§ **Passage**:
......
The Selection and Appointment Committee consists of two members: Mr. Hessels (chairman) and Mr. Van Woudenberg.

Duties and responsibilities of the Selection and Appointment Committee

The duties of the Selection and Appointment Committee concern the following matters:

  • Drawing up selection criteria and appointment procedures with respect to members of the Supervisory Board and members of the Board of Management of the company.
  • Conducting a periodic assessment of the size and composition of the Supervisory Board and the Board of Management and drawing up the profile.
  • Conducting a periodic assessment of the functioning of individual members of the Supervisory Board and Board of Management and reporting thereon to the Supervisory Board.
  • Proposing appointments and re-appointments.
  • Supervising the policy of the Board of Management with respect to selection criteria and appointment procedures for the senior management of the company.

Activities during 2014

In 2014 the Selection and Appointment Committee held one meeting in full. In addition, the Committee consulted by telephone on several occasions. During the year under review, the Selection and Appointment Committee discussed a balanced composition of and succession planning for the Board of Management and the composition and size of the Supervisory Board, bearing in mind the Board’s pro.le and retirement rota.

According to the Supervisory Board retirement rota, the term of office of Mr. Hazewinkel ended in 2014. The Supervisory Board simultaneously informed both the shareholders and the Works Council of the resulting vacancy. Mr. Hazewinkel let it be known that he was available for re-appointment. The Supervisory Board proposed to the General Meeting of Shareholders that Mr. Hazewinkel be re-appointed to the Supervisory Board. The proposal to re-appoint rested on the fact that Mr. Hazewinkel has extensive experience as a member of the Supervisory Board and puts this membership into practice with great expertise. The recommendation to re-appoint Mr. Hazewinkel was in accordance with the law and the company’s Articles of Association. The recommendation to re-appoint Mr. Hazewinkel had the full support of the Works Council. On 13 May 2014, the General Meeting of Shareholders re-appointed Mr. Hazewinkel for a period of four years.
......
§ **Available data**:
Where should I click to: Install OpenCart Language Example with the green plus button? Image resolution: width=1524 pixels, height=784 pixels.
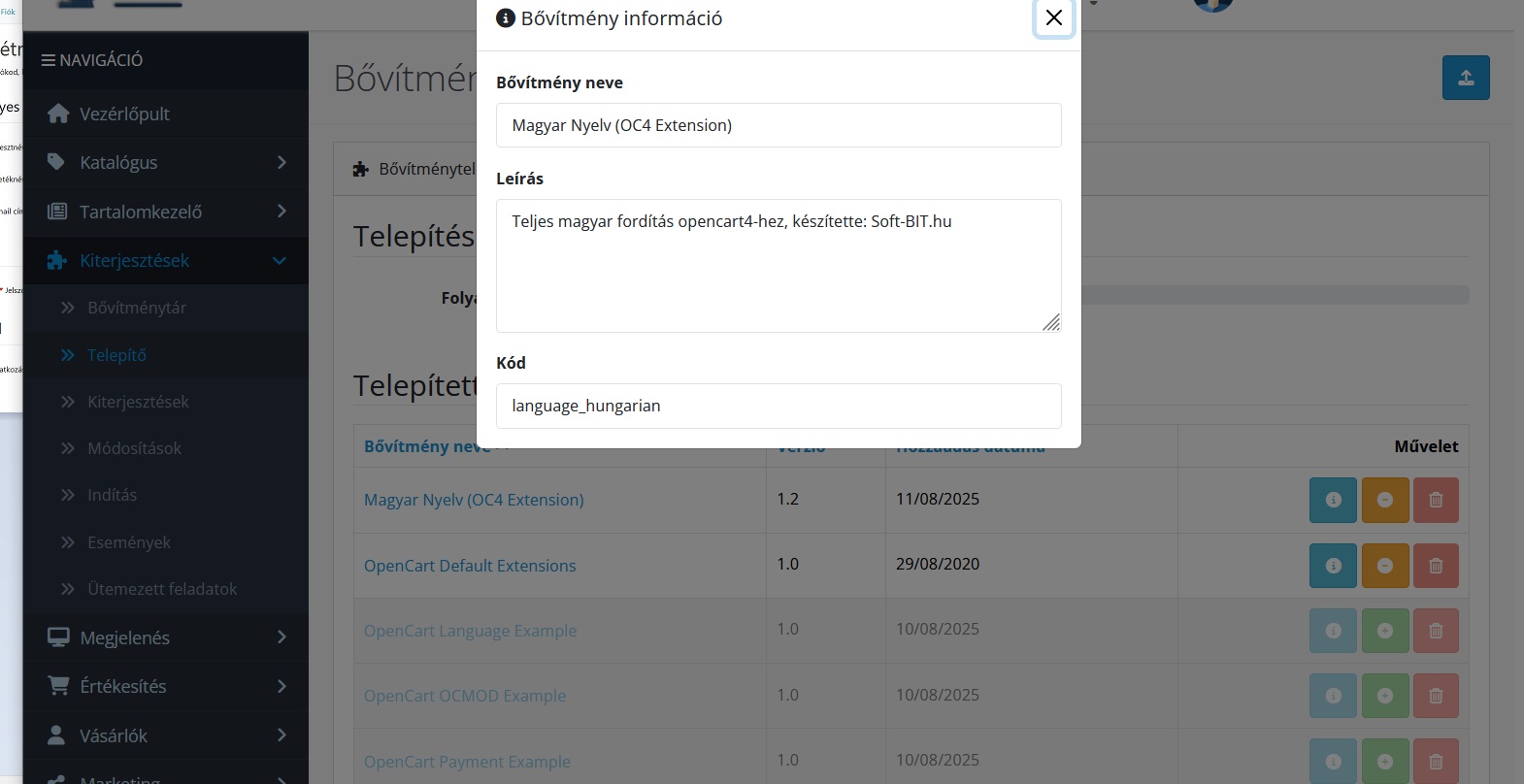1385,631
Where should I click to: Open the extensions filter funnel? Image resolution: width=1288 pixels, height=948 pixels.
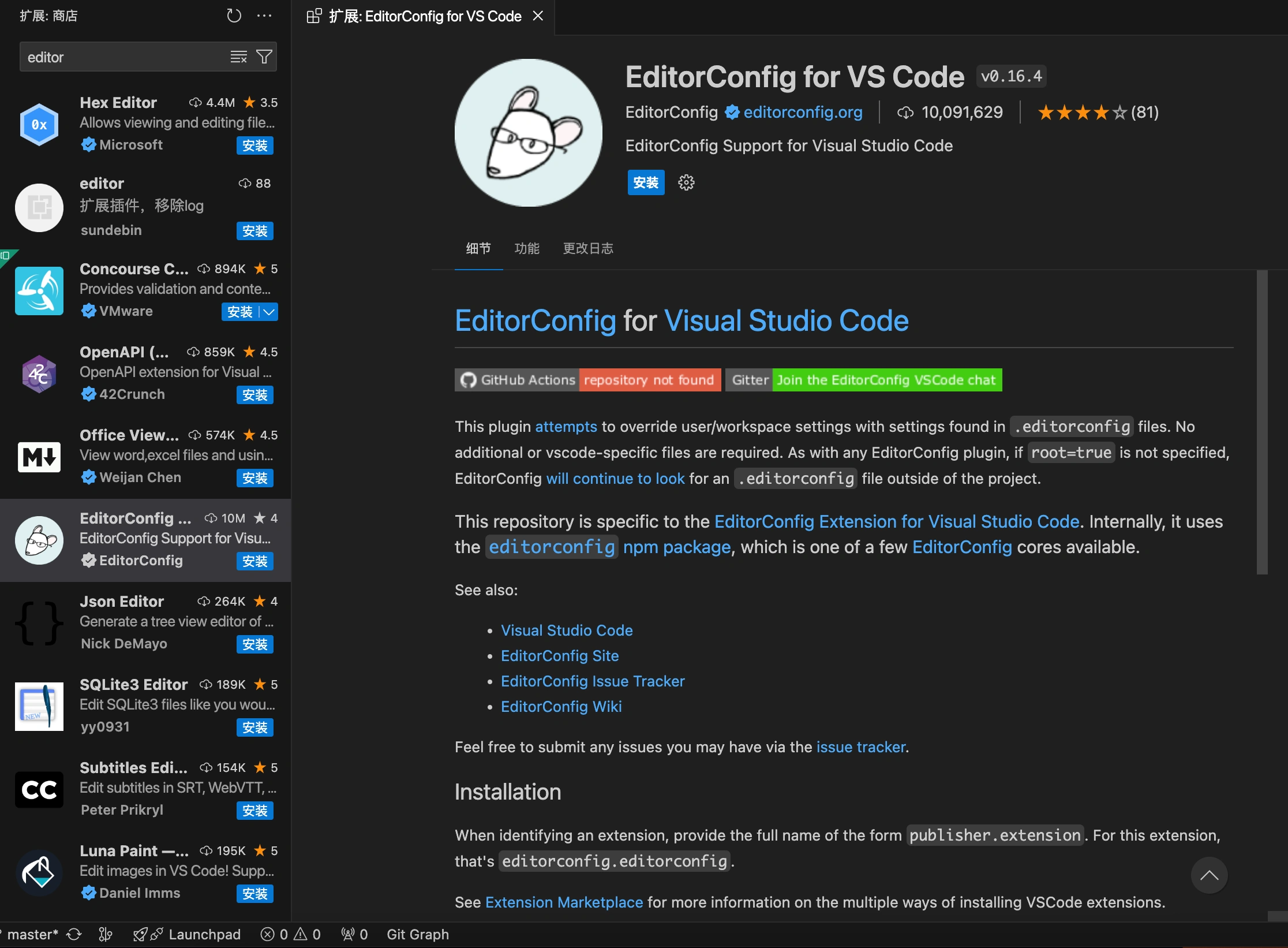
......
§ **Objective**: Please resume the report on the Selection and Appointment Committee, picking up after its final sentence about the re-appointment of Mr. Hazewinkel. The listing comes from a separate source and is unrelated to the report on the Selection and Appointment Committee.

§ **Result below**:
Furthermore, the Selection and Appointment Committee discussed the extension of the term of appointment of Mr. F.A. Verhoeven as a member of the Board of Management. The Supervisory Board adopted this proposal and, having sought the opinion of the General Meeting of Shareholders, on 13 May 2014 extended Mr. Verhoeven’s appointment to the Board of Management until the General Meeting of Shareholders in 2016.

A further topic of discussion was the re-appointment of Mr. T.L. Baartmans as a member of the Board of Management. The experience of Mr. Baartmans and the competent and conscientious way in which he performs his job led the Supervisory Board to decide to submit the proposed resolution to re-appoint Mr. Baartmans for a period of four years for discussion by the General Meeting of Shareholders to be held on 12 May 2015.

Reports and findings of the meetings of the Selection and Appointment Committee were presented to the entire Supervisory Board.